La plenaria del Senado de Colombia aprobó hoy la conciliación de una ley que castiga con cárcel las conductas discriminatorias por razones de raza, etnia, religión, nacionalidad, ideología política o filosófica, sexo u orientación sexual.

La Ley quedó para la firma del presidente colombiano, Juan Manuel Santos, que una vez la apruebe será de obligatorio cumplimiento.

El autor de la iniciativa, el senador Carlos Alberto Baena, dijo a periodistas que con la aprobación del proyecto de conciliación ahora lo que viene es un "sí a la convivencia con respeto" y "no racismo, no discriminación, no hostigamiento y no segregación" en el país.

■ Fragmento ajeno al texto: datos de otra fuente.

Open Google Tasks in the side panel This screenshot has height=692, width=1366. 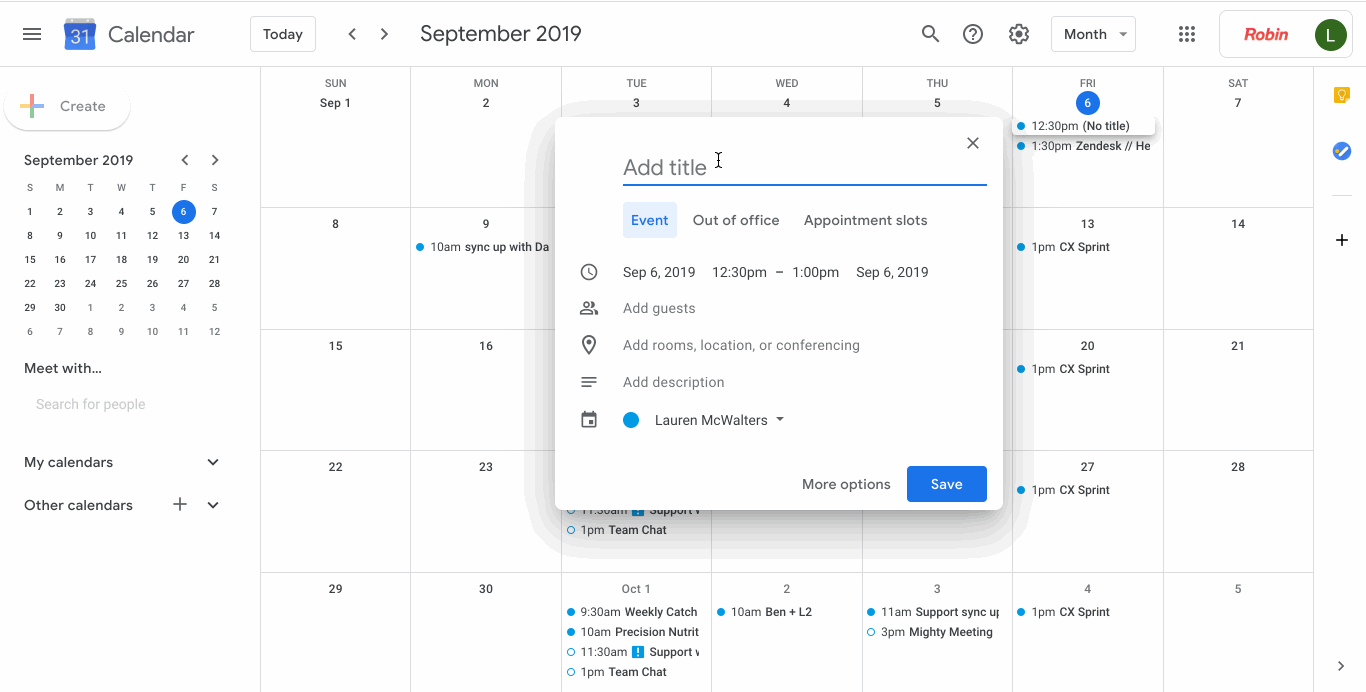[x=1341, y=151]
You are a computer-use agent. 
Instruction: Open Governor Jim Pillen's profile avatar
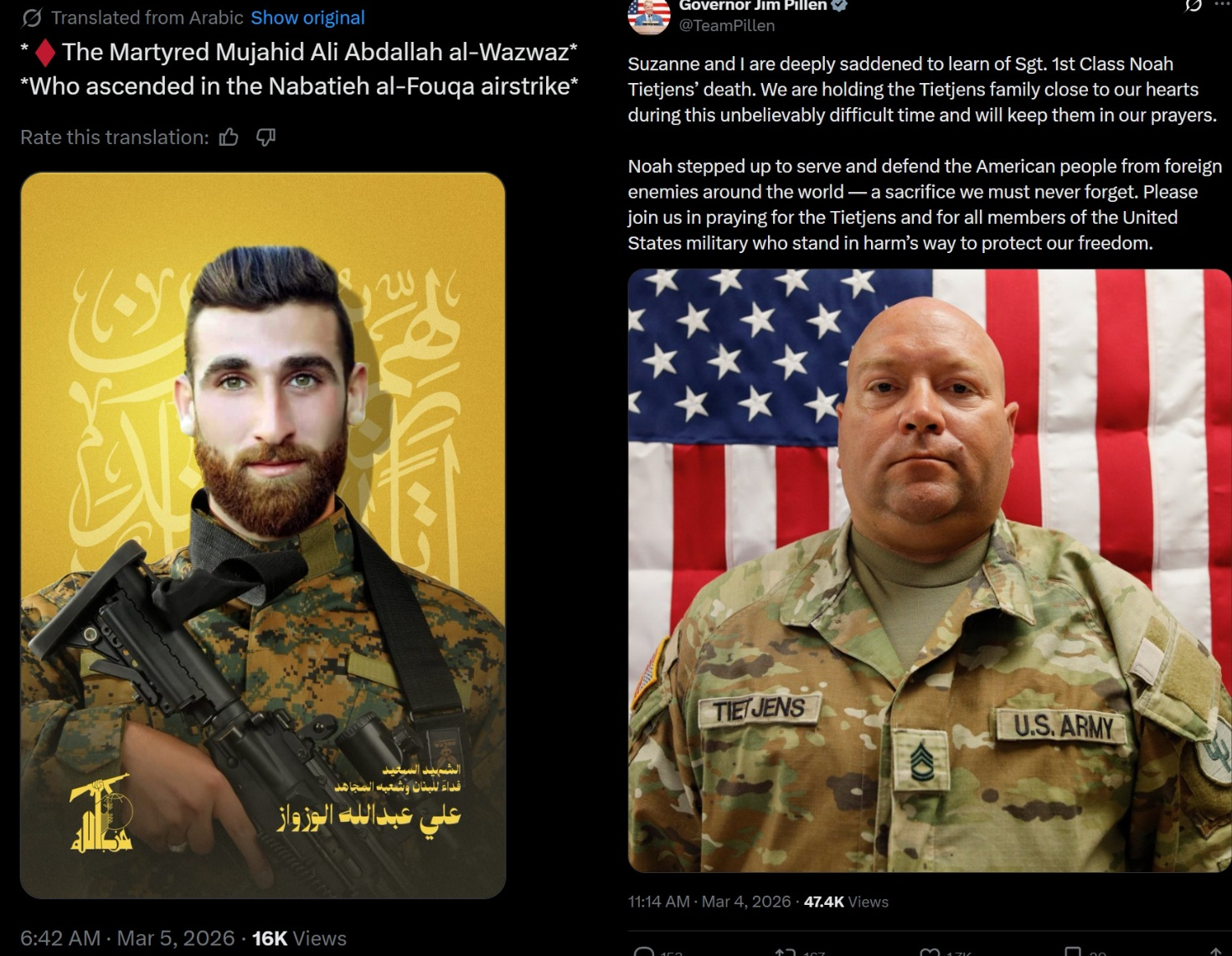click(649, 15)
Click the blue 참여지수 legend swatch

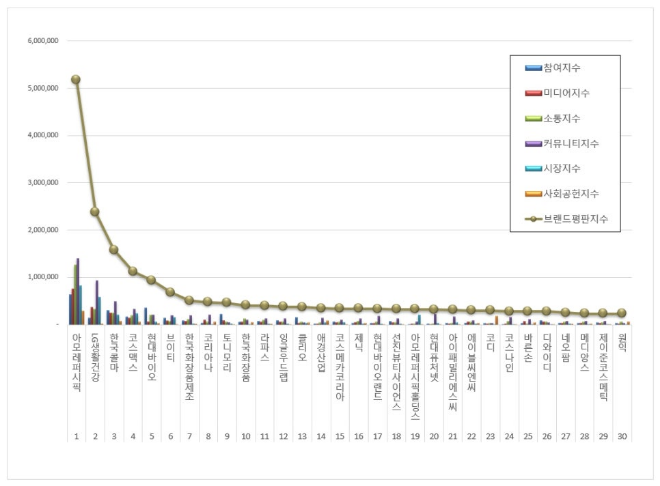click(x=534, y=68)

El pasado 30 de agosto el Congreso colombiano aprobó esa iniciativa, pero fue necesario acudir a la mesa de conciliación porque los textos aprobados en Cámara y Senado diferían.

Zanjadas las diferencias, la iniciativa precisa que cualquier conducta antirracista o de segregación será castigada con penas entre uno y tres años de prisión, que en la legislación colombiana es excarcelable.

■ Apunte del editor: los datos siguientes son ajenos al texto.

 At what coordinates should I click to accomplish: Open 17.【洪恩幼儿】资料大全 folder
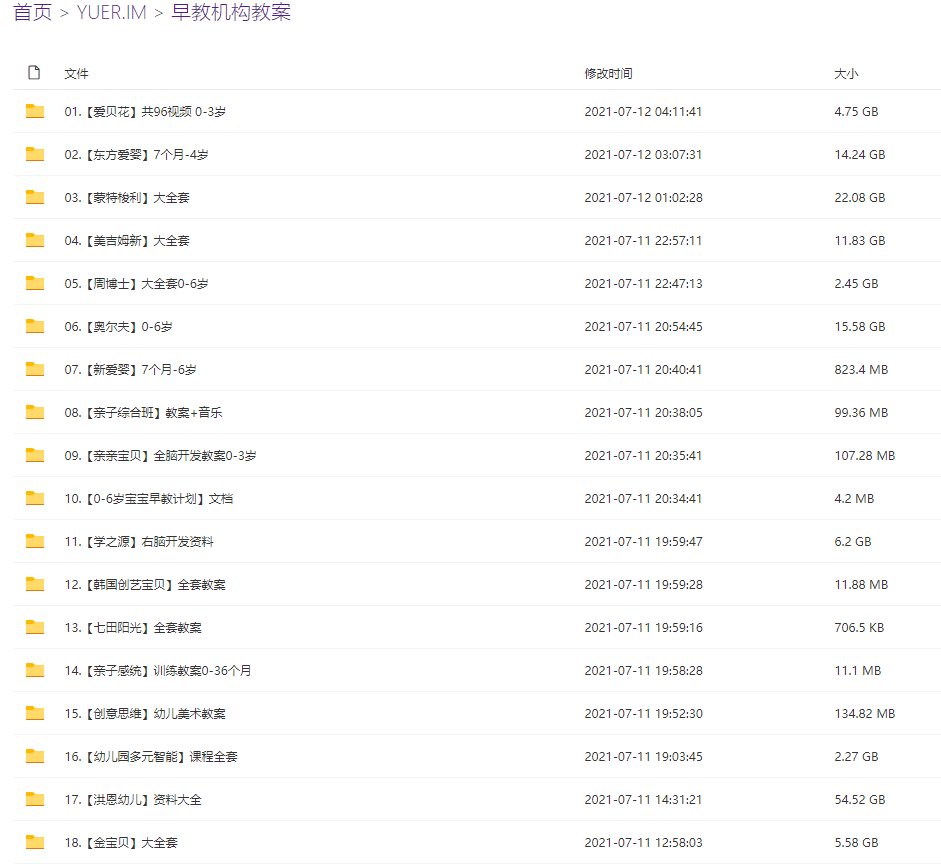pyautogui.click(x=133, y=799)
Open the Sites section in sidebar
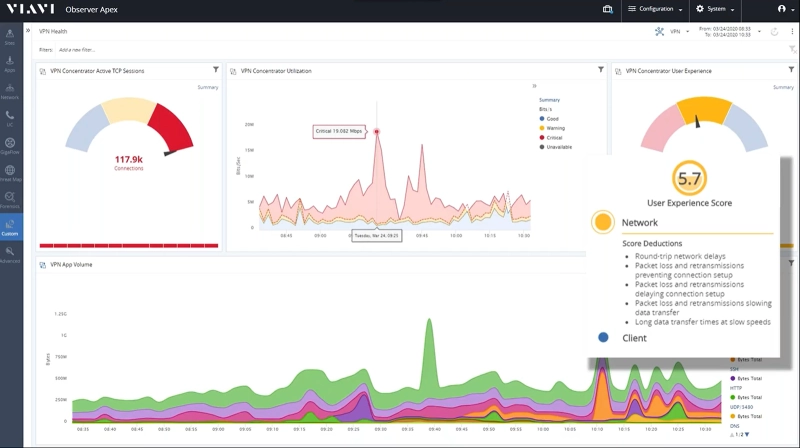 10,37
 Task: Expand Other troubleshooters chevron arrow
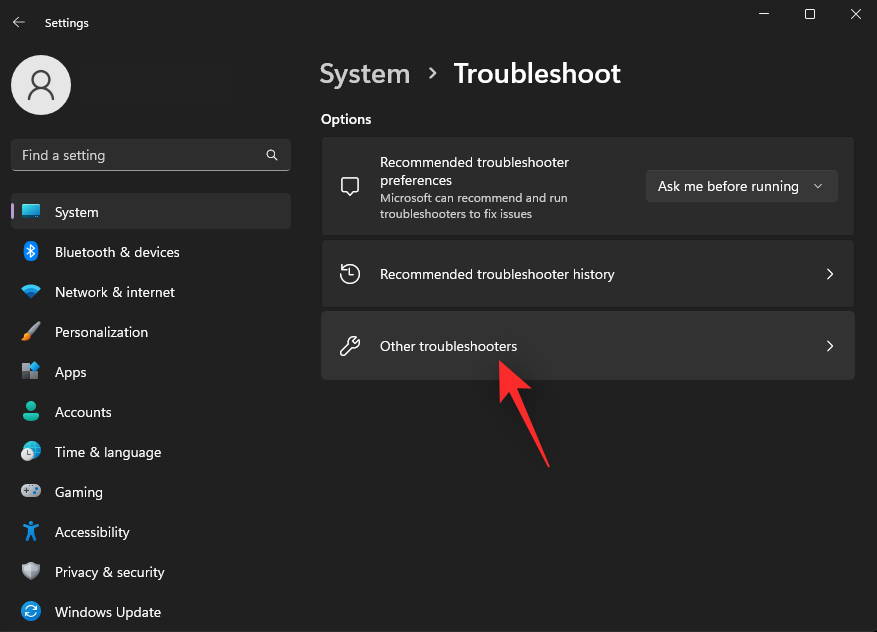[x=829, y=346]
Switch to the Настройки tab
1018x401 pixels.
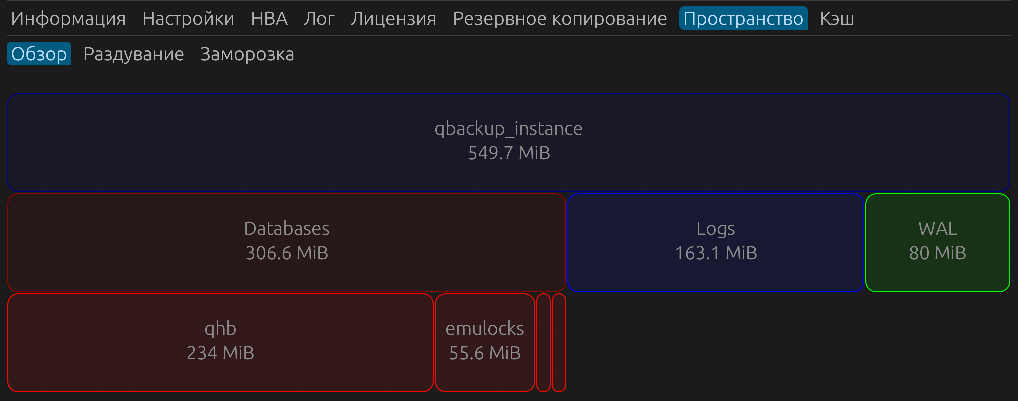point(188,19)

Sin embargo, el presidente del partido Movimiento Independiente de Renovación Absoluta (MIRA), senador Carlos Baena, detalló a periodistas que una persona que resulte condenada por ese delito pierde sus derechos políticos.

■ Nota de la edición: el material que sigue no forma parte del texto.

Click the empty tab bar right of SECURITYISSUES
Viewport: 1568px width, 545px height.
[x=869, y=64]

Según la Ley, los militantes de grupos neonazis que hay en Colombia podrían pasar a ser ilegales si promueven ideas sobre el genocidio judío o de otros grupos sociales y pueden ser condenados a penas que podrían llegar hasta 15 años en prisión.

Según la Comisión Intersectorial Afrocolombiana el 80 % de las negritudes vive bajo la línea de la pobreza absoluta, y el 75 % gana menos de un salario mínimo mensual.

Igualmente, el 10,5 % de la población colombiana se reconoce a sí misma como negra, mulata o afrodescendiente, según el censo de 2005.